Wichtig ist, dass du die Bedingungen nicht künstlich schönrechnest. Nasse Wege, Kälte, frühe Dunkelheit im Winter und begrenzte Paddelmöglichkeiten gehören hier einfach dazu. Ich würde in solchen Phasen die Schwerpunkte anpassen, statt mich über perfekte Trainingsbedingungen zu ärgern. Wenn Paddeln gerade nicht geht, können Zug-, Rumpf- und Schulterarbeit die Lücke teilweise schließen, auch wenn sie das Wasser natürlich nicht vollständig ersetzen.

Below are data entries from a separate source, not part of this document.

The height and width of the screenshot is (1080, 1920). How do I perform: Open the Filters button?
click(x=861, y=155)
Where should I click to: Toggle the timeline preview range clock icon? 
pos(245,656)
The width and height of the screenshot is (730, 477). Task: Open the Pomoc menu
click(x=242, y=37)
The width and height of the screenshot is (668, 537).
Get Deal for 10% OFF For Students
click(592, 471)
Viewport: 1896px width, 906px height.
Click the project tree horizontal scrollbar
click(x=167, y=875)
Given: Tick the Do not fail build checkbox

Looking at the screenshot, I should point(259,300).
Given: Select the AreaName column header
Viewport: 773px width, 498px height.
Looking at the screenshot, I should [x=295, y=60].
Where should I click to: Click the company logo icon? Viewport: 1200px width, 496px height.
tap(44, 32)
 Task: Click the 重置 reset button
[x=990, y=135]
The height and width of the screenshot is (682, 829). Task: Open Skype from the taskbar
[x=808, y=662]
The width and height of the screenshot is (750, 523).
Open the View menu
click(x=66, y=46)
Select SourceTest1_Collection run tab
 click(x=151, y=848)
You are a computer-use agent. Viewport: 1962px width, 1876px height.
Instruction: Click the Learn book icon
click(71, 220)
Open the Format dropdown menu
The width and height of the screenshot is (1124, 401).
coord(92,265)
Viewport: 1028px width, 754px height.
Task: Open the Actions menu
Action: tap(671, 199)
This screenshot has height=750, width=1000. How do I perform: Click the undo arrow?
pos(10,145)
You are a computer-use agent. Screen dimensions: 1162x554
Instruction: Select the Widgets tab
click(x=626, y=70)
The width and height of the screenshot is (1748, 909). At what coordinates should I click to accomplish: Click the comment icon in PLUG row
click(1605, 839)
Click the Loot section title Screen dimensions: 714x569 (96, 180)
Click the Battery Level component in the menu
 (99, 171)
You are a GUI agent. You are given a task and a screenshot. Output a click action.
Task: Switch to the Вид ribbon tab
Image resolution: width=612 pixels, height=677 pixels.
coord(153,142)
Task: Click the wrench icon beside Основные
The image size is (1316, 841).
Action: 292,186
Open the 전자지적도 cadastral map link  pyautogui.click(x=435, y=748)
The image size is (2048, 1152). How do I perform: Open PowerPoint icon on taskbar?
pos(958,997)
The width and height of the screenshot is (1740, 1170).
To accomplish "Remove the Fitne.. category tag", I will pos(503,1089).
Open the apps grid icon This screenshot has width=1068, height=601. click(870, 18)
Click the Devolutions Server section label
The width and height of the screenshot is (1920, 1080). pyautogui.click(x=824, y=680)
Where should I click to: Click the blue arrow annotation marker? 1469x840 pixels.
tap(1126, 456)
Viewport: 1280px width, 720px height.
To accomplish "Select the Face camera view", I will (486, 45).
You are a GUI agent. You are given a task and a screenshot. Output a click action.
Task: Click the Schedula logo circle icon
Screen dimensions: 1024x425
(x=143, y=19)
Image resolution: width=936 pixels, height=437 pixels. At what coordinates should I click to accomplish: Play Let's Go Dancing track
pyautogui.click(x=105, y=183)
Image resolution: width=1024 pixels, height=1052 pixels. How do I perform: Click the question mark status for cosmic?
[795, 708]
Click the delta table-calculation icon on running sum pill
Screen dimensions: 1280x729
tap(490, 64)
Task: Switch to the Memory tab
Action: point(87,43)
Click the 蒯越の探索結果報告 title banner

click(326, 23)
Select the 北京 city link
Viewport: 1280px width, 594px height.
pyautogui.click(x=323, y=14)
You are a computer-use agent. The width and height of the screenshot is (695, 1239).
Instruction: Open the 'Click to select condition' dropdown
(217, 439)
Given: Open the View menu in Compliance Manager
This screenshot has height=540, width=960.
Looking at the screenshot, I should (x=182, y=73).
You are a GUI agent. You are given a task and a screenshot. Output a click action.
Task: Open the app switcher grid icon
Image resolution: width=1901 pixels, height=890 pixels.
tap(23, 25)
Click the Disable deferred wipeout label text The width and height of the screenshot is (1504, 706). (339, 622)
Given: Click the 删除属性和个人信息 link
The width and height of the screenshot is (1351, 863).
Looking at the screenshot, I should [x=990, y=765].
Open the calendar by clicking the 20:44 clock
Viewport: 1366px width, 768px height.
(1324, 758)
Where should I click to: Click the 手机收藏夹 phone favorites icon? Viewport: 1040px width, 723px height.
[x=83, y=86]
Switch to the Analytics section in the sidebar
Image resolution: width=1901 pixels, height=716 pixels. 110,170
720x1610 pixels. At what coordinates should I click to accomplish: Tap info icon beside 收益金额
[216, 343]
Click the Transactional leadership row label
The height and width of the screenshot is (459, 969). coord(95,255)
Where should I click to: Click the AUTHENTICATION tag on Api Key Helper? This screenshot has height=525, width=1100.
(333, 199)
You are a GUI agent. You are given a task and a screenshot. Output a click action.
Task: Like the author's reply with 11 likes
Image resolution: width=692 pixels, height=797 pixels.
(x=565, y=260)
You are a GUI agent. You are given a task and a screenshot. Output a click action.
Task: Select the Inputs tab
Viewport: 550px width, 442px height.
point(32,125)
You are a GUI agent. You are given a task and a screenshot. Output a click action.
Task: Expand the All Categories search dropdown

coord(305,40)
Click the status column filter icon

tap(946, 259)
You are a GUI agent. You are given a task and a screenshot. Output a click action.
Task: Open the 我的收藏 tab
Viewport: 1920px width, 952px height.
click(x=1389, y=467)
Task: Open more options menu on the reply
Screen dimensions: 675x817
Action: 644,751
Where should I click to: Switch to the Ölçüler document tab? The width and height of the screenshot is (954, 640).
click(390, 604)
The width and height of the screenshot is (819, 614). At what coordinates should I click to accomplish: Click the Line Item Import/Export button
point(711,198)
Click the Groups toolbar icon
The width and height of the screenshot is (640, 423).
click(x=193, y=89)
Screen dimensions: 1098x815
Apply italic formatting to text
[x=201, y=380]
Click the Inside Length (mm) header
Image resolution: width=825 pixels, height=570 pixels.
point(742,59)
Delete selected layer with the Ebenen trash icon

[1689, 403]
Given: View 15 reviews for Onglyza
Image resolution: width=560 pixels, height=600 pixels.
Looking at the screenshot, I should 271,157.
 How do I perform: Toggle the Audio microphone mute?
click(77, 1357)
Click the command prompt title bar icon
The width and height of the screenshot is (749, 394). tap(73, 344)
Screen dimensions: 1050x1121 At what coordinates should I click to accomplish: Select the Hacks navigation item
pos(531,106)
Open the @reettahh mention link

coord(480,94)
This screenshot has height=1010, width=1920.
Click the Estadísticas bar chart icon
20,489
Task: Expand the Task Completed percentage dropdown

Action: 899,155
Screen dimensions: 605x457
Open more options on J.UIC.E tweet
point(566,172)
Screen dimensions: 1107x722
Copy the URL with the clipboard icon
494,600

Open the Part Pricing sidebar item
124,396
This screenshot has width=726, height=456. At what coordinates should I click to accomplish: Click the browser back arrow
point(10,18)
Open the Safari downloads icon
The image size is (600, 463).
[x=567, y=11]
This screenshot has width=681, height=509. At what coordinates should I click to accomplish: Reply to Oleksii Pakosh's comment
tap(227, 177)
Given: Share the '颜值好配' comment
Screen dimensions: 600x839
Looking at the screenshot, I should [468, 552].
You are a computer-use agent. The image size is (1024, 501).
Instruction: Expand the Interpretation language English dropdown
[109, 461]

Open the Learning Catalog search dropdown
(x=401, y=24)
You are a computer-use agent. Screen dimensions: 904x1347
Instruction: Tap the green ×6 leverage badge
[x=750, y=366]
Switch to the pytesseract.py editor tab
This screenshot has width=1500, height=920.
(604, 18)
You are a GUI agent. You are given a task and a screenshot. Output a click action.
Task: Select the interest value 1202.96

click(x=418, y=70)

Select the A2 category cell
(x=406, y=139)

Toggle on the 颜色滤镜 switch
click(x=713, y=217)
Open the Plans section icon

Gerade in Deutschland spielt auch die praktische Zugänglichkeit eine Rolle. Ich trainiere lieber auf legal nutzbaren Wegen und in Gebieten, in denen Laufen, Radfahren und Orientierung sauber umsetzbar sind, als später wegen einer schlechten Einheit oder unklarer Streckenführung Ärger zu bekommen. Das ist keine Nebensache, sondern Teil einer vernünftigen Vorbereitung.
Im Winter würde ich die Woche eher kompakter halten, dafür konsequenter mit Kraft und kurzen, klaren Qualitätsreizen arbeiten. Im Sommer darf der Umfang steigen, wenn Schlaf, Ernährung und Alltag mitspielen. So bleibt die Vorbereitung flexibel genug, um über Monate gesund zu bleiben, statt nach ein paar harten Wochen auseinanderzufallen.
Womit der Einstieg sauber und gesund bleibt
Wenn ich den Einstieg auf einen Satz herunterbreche, dann auf diesen: Erst Robustheit, dann Tempo. Wer den Sport ernsthaft und ohne unnötige Reibungsverluste angehen will, baut zuerst eine solide Ausdauerbasis, ergänzt sie mit funktioneller Kraft und trainiert die Verpflegung früh genug mit. Genau das macht den Unterschied zwischen „irgendwie durchkommen“ und einem Rennen, das du kontrolliert bestreitest.
- Starte mit einem kurzen oder mittellangen Format, bevor du an ein echtes Expeditionsrennen gehst.
- Trainiere Ernährung, Trinken und Navigation in Müdigkeit schon in der Vorbereitungsphase.
- Halte pro Woche einen langen Ausdauerreiz, zwei kurze Kraftblöcke und mindestens eine technische Einheit ein.
- Plane nach harten Wochen bewusst leichtere Tage oder eine Entlastungswoche ein.
Wenn du diese Punkte sauber umsetzt, wird der Einstieg deutlich gesünder, als viele es erwarten. Die Rennform ist anspruchsvoll, aber gut steuerbar, sobald Training, Verpflegung und Erholung als ein gemeinsames System gedacht werden.